Taulia played in Maryland’s win over Michigan State on Saturday but was not made available to the media afterward. He said Tuesday he was able to go to Florida and spend some time with his brother, who suffered a concussion four days after taking a hit in another game but was cleared to return.

“He’s doing good, everything’s fine,” he said. “My biggest thing was just seeing him and spending as much time as I can with him. I came back Sunday night.”

Tagovailoa said he appreciates the support for his brother.

“My brother’s my heart. He’s someone I look up to, someone I talk to every day,” he said. “It was just a hard scene for me to see that.”

Tagovailoa said he was in constant contact with his mother about his brother’s situation, and he was finally able to talk to Tua on Friday night.

“I really just wanted to go there and just spend time with my family, hug them and stuff like that,” Taulia Tagovailoa said. “But he told me he’s a big fan of us, and he’d rather watch me play on Saturday. … After that phone call, I was happy and getting back to my normal routine.”
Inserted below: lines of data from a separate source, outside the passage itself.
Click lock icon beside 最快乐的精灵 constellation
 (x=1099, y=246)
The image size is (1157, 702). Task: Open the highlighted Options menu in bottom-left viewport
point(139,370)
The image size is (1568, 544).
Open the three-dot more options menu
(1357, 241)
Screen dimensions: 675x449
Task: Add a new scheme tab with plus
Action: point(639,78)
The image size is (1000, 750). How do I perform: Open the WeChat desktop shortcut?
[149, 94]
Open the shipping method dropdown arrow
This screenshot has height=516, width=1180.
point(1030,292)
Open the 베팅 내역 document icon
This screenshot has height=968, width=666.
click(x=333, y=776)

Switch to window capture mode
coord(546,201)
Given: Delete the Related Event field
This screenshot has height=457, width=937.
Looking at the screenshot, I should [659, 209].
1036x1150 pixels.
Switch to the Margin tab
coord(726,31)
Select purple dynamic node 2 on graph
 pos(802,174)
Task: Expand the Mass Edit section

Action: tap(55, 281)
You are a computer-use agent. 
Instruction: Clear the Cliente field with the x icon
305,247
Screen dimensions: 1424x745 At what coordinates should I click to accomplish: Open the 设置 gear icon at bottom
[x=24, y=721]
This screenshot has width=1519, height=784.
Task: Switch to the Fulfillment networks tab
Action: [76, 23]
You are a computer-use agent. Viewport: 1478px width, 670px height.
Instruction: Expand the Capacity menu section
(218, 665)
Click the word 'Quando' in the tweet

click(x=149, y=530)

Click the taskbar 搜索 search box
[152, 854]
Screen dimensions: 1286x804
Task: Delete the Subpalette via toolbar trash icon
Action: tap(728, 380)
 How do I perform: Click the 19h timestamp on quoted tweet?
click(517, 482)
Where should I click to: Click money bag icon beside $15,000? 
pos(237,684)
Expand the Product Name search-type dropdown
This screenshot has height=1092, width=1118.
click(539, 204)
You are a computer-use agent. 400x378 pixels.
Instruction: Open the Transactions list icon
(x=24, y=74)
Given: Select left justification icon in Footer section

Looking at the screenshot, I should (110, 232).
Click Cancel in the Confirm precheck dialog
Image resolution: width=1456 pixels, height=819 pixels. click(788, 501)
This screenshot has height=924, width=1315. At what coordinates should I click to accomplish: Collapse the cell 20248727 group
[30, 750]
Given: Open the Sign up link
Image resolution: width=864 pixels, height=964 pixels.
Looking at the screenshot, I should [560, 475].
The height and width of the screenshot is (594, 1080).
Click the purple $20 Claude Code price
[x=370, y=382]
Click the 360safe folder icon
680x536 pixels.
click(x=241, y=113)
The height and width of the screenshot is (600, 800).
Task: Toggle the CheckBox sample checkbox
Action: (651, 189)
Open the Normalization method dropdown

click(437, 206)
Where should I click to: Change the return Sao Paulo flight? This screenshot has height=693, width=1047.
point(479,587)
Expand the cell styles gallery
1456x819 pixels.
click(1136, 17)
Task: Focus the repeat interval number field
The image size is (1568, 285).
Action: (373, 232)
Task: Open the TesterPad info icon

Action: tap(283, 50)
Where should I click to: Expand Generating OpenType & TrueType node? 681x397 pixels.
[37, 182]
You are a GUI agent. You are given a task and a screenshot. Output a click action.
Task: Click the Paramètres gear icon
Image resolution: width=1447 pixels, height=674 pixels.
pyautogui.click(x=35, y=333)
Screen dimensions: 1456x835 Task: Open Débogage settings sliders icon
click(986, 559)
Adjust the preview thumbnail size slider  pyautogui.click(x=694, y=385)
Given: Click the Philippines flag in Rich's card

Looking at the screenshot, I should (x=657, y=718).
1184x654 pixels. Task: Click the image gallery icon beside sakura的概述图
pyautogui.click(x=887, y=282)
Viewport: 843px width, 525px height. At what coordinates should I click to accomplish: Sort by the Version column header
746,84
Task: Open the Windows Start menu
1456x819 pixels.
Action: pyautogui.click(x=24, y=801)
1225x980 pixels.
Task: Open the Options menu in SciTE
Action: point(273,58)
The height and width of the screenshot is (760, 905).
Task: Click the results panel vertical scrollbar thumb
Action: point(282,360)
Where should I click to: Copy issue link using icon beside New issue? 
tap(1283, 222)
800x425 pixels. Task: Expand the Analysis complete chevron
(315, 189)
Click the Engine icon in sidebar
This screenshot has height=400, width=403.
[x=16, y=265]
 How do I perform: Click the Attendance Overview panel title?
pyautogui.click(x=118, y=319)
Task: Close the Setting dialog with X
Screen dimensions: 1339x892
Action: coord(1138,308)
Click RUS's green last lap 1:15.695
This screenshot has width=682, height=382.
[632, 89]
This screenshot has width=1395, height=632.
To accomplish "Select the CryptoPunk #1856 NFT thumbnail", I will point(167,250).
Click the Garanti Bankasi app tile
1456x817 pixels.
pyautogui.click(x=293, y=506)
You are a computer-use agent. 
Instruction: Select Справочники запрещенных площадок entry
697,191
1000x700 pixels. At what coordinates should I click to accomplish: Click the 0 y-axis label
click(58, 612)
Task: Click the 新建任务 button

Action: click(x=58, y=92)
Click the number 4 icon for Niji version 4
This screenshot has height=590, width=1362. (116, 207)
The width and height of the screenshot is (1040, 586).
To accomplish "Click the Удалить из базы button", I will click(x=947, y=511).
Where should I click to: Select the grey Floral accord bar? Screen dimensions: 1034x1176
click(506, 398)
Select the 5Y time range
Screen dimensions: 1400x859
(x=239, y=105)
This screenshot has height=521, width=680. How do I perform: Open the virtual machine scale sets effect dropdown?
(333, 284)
Tagovailoa indicated that his brother’s injury didn’t make him too nervous about his own health when he took the field again.

“I guess when that happens to someone like my brother, or when anything happens to one of my family members, I don’t really think of how it will be able to affect me,” he said. “I just think of: `Is he OK? How’s he doing?”‘

Although it was a short visit to Florida, he said he and Tua made the most of their chance to be together.

“I just wanted to make sure he’s healthy and stuff, which he is,” Taulia Tagovailoa said.